BILL KURTIS, BYLINE: From NPR and WBEZ Chicago, this is WAIT WAIT …DON'T TELL ME, the NPR News quiz. I'm Chinese Communist sleeper agent, Bill Kurtis.
KURTIS: And here's your host at the Chase Bank Auditorium in downtown Chicago, Peter Sagal.
PETER SAGAL, HOST:
Thank you, Bill. Thank you, everybody.
SAGAL: Deep within every public radio host is a singer-songwriter desperate to come out. So that’s why we are devoting this special hour of WAIT WAIT …DON'T TELL ME to a solo performance I’ve come up with called My Life, My Loves, My Hair – The Peter Sagal Song Cycle.
KURTIS: I’m calling inaudible, Peter. We’re going to play some recent interviews with actual musicians instead.
SAGAL: Well, I’m disappointed, but all right.

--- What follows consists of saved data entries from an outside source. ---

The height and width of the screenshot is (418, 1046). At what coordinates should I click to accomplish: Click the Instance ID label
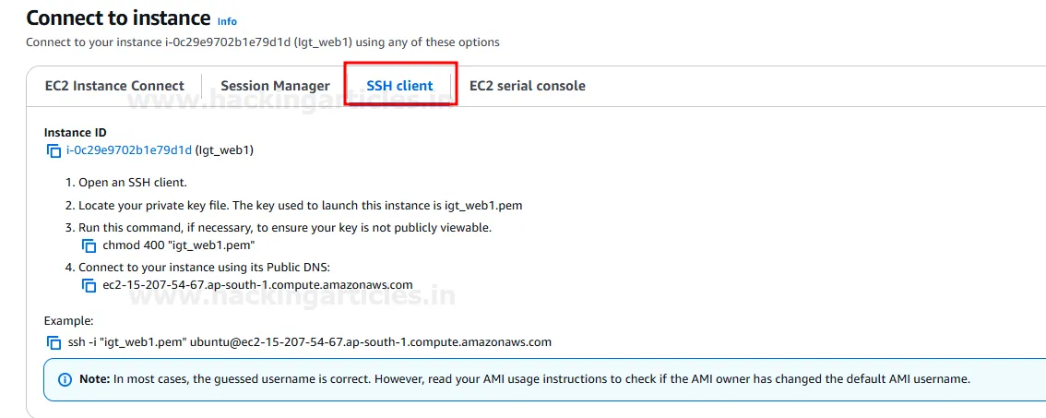tap(75, 133)
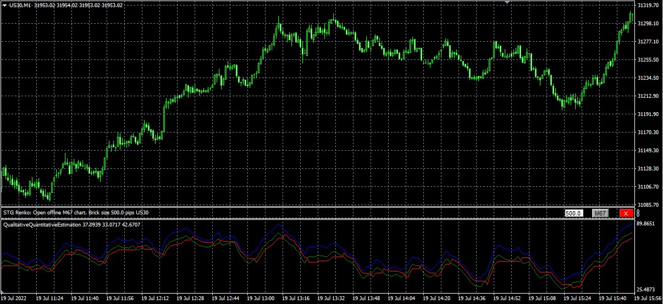Click the 19 Jul 15:56 time label
The image size is (663, 304).
point(648,299)
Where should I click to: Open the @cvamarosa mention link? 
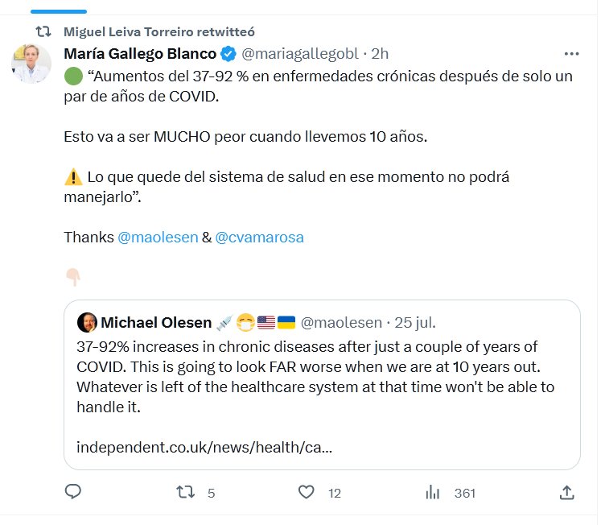259,238
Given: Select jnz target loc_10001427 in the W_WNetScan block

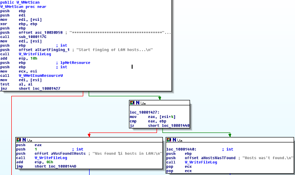Looking at the screenshot, I should (x=47, y=89).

We’ll start with somebody who I have a lot I common with. We’re both Jewish guys from New Jersey and we both perform next to a giant of the business known as the boss.
KURTIS: Drummer Max Weinberg of the E Street Band joins us in the town where he was born – Newark, N.J., in December of 2014. Peter asked him how he got the job playing behind Springsteen.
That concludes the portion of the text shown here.